3) “La promozione dell’attività di fund raising. Vista la difficoltà degli operatori di venture capital di ottenere risorse sia da parte di investitori nazionali che internazionali, può esser valutata l’opportunità di potenziare la dotazione del Fondo Italiano d’Investimento nella linea che investe nei fondi”.
4) “Favorire l’utilizzo dei mini-bond. Nella nostra legislazione, i mini-bond possono essere acquistati solo da investitori “qualificati”. Si potrebbe eliminare questo vincolo nella fattispecie dei fondi specializzati sui Mini-bond che investono in titoli quotati. In molte esperienze europee tale vincolo non esiste o addirittura vi sono incentivi a sostegno di questo strumento. In Francia si consente una riduzione fino al 50% della “impot sur la fortune” sull’investimento alle persone fisiche che investono in mini-bond e che li detengono per almeno cinque anni. In termini di imposta sul reddito (“impot sur le revenue”) tali soggetti beneficiano di una detrazione del 18% su tali investimenti finanziari. Anche nell’esperienza tedesca non è presente il vincolo degli investitori qualificati, sebbene in questa realtà esista la possibilità di una correlazione dell’apertura ad altri investitori con la maggiore incidenza di casi di default”.
5) “Favorire lo viluppo dell’equity crowdfunding: sono auspicabili interventi normativi o regolamentari per semplificare questa nuova forma di gestione della raccolta di capitali (regolamentata dalla Consob), mettendo in condizione gli intermediari finanziari di operare più speditamente, pur rispettando il vincolo ineludibile afferente la prestazione dei servizi di investimento”.
Più in generale il Garante sottolinea anche l’importanza che riveste “l’integrazione degli strumenti per il finanziamento delle esportazioni con quelli per l’assicurazione e riassicurazione dei rischi legati alla presenza sui mercati esteri (modello di “export bank”). Nel nostro Paese, sebbene con un po’ di ritardo, è stata data recentemente una prima attuazione a tale modello”.

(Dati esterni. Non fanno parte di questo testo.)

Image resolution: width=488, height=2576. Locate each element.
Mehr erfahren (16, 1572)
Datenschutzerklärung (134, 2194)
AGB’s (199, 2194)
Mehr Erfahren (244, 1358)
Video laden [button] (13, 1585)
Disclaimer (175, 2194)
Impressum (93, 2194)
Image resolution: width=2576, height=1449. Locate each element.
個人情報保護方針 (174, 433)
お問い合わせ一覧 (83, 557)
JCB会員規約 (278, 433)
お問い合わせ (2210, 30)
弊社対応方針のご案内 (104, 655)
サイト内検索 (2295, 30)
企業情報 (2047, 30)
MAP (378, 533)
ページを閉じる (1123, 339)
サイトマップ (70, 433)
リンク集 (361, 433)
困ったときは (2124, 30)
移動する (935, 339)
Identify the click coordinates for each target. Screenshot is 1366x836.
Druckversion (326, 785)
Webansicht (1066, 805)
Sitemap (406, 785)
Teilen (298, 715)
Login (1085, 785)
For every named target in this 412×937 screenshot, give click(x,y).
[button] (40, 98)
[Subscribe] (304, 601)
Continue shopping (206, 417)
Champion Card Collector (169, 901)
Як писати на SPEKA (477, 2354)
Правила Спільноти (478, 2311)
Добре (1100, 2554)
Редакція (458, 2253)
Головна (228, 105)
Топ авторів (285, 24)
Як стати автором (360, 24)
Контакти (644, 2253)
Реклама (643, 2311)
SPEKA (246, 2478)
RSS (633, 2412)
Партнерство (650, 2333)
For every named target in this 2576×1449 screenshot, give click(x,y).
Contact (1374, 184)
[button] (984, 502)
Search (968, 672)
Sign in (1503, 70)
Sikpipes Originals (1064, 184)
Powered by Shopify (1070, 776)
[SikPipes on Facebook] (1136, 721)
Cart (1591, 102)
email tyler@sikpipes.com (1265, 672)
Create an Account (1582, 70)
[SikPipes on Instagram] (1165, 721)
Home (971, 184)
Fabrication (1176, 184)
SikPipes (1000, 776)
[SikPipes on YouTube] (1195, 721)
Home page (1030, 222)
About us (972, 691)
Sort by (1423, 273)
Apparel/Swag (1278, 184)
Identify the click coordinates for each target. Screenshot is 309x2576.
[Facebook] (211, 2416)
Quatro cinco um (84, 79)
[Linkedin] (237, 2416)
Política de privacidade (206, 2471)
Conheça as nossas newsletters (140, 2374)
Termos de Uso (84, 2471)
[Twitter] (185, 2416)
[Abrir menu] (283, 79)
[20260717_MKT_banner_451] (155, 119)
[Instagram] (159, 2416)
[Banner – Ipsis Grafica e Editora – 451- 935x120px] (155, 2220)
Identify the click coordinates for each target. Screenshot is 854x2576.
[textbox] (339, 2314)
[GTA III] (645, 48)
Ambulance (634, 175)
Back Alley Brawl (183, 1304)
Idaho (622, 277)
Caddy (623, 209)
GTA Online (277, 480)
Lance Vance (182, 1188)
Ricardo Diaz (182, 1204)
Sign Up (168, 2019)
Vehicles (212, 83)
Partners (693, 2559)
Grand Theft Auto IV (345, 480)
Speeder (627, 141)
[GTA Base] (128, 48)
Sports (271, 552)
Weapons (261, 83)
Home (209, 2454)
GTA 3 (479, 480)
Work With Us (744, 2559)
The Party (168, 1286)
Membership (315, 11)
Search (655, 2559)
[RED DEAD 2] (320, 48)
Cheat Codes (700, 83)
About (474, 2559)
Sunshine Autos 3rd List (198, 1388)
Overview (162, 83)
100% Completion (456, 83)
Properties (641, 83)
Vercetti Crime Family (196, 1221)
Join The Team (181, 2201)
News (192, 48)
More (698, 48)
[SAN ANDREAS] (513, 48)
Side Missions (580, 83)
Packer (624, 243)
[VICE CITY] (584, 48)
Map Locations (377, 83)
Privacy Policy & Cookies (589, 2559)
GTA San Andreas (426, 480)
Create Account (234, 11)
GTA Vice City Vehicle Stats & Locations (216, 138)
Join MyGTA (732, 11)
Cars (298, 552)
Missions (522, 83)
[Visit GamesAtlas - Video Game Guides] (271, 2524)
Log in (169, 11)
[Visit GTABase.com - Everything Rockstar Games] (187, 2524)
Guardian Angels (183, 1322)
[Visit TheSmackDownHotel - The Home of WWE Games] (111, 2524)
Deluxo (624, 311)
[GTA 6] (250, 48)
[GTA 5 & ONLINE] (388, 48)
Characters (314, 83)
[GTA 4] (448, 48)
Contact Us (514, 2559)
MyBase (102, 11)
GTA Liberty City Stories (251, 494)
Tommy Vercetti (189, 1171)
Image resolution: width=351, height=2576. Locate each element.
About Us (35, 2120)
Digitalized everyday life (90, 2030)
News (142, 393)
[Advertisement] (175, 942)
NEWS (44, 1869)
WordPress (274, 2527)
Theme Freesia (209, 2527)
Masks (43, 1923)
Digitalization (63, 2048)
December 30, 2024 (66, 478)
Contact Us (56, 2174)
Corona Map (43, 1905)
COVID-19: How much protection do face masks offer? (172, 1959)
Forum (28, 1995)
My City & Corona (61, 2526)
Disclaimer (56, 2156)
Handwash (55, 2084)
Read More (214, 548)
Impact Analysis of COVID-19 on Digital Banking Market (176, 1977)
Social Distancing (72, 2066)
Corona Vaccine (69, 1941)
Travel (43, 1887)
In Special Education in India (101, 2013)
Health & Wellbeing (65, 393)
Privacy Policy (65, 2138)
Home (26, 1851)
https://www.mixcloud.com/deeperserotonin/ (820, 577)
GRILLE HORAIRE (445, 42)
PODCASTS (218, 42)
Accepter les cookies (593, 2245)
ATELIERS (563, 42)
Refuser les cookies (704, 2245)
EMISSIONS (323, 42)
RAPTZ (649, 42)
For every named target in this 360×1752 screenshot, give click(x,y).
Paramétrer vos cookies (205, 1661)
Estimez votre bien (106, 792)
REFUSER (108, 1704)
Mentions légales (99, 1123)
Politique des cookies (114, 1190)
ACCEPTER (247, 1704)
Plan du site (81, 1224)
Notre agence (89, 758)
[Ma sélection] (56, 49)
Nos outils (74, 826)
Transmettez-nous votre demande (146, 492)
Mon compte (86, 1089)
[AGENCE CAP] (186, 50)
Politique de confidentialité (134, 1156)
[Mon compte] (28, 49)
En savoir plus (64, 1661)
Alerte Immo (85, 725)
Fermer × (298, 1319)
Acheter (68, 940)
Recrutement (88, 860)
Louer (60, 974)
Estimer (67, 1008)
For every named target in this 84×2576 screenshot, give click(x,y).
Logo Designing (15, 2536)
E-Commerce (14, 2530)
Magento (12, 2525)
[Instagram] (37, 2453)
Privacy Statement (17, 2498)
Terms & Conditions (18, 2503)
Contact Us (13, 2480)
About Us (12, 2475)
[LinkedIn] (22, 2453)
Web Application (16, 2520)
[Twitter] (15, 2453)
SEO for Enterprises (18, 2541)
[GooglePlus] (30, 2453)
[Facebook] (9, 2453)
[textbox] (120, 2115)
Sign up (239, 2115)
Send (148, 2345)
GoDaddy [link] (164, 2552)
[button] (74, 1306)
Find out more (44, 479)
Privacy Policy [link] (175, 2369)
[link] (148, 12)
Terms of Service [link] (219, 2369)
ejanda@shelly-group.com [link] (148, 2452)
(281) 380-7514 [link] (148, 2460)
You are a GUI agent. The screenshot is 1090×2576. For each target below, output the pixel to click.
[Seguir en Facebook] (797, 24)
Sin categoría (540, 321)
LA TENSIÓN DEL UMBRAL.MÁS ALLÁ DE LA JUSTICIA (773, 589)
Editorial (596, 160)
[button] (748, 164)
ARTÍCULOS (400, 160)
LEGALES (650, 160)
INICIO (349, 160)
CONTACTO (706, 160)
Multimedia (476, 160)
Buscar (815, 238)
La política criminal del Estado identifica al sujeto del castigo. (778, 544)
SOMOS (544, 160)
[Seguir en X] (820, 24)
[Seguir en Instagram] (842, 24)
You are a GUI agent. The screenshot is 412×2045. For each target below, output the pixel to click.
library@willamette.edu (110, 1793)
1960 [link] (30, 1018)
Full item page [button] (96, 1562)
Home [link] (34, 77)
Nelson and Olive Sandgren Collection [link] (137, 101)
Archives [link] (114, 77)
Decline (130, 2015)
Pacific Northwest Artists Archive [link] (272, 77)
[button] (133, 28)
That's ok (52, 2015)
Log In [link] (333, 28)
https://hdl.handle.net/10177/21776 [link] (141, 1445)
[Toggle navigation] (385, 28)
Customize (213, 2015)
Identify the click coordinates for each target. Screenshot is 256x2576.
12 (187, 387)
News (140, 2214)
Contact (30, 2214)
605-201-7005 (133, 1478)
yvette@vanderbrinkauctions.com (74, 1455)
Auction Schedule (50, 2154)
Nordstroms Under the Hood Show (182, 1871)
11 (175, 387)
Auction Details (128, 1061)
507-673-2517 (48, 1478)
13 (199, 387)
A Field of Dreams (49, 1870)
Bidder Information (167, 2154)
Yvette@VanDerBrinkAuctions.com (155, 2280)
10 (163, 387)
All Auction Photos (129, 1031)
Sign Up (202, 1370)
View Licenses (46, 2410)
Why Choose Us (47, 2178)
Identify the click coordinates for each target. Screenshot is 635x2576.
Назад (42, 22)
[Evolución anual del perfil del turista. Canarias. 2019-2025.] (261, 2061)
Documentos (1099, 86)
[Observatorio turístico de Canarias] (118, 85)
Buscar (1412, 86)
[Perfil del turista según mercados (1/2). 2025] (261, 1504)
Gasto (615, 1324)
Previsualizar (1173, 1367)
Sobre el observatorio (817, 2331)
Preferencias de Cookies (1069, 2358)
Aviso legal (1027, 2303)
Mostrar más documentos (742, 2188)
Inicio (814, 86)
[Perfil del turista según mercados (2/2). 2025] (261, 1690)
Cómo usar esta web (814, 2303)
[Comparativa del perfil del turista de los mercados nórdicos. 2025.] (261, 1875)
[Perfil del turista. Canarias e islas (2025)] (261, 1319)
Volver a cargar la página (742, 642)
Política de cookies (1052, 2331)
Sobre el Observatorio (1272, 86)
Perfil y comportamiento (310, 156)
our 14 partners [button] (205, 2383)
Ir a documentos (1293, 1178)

La relazione aggiunge poi che, “pur essendo ancora in divenire l’offerta di servizi legata a tale riorganizzazione, pare cruciale in questa fase allargare l’attuale approccio di export bank, perlopiù orientato alle grandi operazioni, indirizzandone l’operatività anche verso operazioni di livello più contenuto. In questa direzione sono state ad esempio avviate interessanti esperienze estere di banche pubbliche di investimento volte a sostenere lo sviluppo delle MPMI attraverso un mix di strumenti finanziari (fornire capitale per investimenti di lungo periodo, investire in settori strategici per il futuro e su progetti di incerto immediato ritorno, sostenere la nascita di nuove start up innovative, sostenere attraverso il credito all’esportazione la presenza sui mercati esteri). L’ultima è stata la Banque Pubblique d’Investissement – BPI francese (nata a dicembre 2012 dalla fusione di più organismi)”.
Per questo, aggiunge il Garante, “anche in Italia si avverte l’esigenza di integrare l’attuale dotazione di strumenti finanziari e di servizi consulenziali e di affiancamento a disposizione delle MPMI che intendono affacciarsi sui mercati internazionali. In questa direzione pare strategico dare piena attuazione all’avviata riorganizzazione del sistema di finanza, assicurazione e riassicurazione per l’internazionalizzazione. I servizi di Sace e Simest, già confluiti nella Cassa Depositi e Prestiti, debbono essere maggiormente orientati a fornire strumenti di credito e garanzie al target rappresentato dalle MPMI, integrando l’attuale offerta ed aprendola, più di quanto già non accada, anche alle imprese di dimensione ridotta o solo potenzialmente esportatrici”.